Saved data entries

***

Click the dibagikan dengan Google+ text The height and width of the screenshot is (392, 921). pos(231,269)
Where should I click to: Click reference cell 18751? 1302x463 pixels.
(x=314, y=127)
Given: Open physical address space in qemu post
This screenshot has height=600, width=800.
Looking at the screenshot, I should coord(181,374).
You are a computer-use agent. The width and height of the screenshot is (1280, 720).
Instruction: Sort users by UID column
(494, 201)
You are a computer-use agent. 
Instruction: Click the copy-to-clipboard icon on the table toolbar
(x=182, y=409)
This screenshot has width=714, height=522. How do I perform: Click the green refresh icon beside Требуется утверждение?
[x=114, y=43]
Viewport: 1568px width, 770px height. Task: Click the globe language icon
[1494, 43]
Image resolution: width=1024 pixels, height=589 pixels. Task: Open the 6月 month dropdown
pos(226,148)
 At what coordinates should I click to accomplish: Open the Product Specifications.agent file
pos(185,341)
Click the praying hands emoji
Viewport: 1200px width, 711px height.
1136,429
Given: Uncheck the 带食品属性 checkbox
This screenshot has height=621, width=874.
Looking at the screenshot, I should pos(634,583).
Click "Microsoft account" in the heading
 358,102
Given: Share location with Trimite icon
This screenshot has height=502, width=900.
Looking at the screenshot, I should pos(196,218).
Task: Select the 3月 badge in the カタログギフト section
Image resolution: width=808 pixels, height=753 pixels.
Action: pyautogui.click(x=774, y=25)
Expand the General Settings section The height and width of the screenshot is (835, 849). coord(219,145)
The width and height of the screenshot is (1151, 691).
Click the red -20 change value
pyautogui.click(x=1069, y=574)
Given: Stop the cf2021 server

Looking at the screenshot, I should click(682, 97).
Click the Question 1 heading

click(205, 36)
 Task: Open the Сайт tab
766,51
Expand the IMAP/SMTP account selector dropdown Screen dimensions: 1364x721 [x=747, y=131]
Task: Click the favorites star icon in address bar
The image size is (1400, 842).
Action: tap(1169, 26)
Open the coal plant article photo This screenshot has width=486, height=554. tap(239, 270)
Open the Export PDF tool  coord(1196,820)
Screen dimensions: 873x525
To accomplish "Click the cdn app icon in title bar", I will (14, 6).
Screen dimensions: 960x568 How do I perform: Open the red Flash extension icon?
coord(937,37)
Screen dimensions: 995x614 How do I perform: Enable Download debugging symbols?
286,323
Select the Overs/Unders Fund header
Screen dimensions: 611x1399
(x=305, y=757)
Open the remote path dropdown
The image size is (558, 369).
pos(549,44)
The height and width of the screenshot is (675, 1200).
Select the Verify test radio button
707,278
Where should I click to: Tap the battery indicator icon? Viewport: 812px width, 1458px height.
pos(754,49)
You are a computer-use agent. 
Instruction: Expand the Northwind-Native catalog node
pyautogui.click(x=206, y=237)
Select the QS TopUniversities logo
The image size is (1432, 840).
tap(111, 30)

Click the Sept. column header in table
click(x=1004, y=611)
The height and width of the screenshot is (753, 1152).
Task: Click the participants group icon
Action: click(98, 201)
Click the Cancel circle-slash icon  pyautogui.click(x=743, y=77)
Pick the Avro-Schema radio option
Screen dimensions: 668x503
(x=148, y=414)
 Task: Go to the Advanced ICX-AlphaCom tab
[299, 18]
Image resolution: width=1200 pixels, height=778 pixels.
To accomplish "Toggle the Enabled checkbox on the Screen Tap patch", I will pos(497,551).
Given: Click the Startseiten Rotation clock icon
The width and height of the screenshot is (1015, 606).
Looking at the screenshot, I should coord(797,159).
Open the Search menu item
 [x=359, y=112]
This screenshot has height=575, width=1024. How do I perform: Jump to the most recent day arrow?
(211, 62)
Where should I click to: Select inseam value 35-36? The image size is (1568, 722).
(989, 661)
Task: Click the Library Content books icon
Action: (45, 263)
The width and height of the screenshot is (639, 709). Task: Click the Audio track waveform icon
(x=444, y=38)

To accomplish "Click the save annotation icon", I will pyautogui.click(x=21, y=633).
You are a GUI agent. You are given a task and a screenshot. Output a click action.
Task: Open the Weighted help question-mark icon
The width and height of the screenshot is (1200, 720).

***

| EXERCISE AIM |
Tell how many lines of the data include the word "will", without any other words.

| YOUR SOLUTION |
3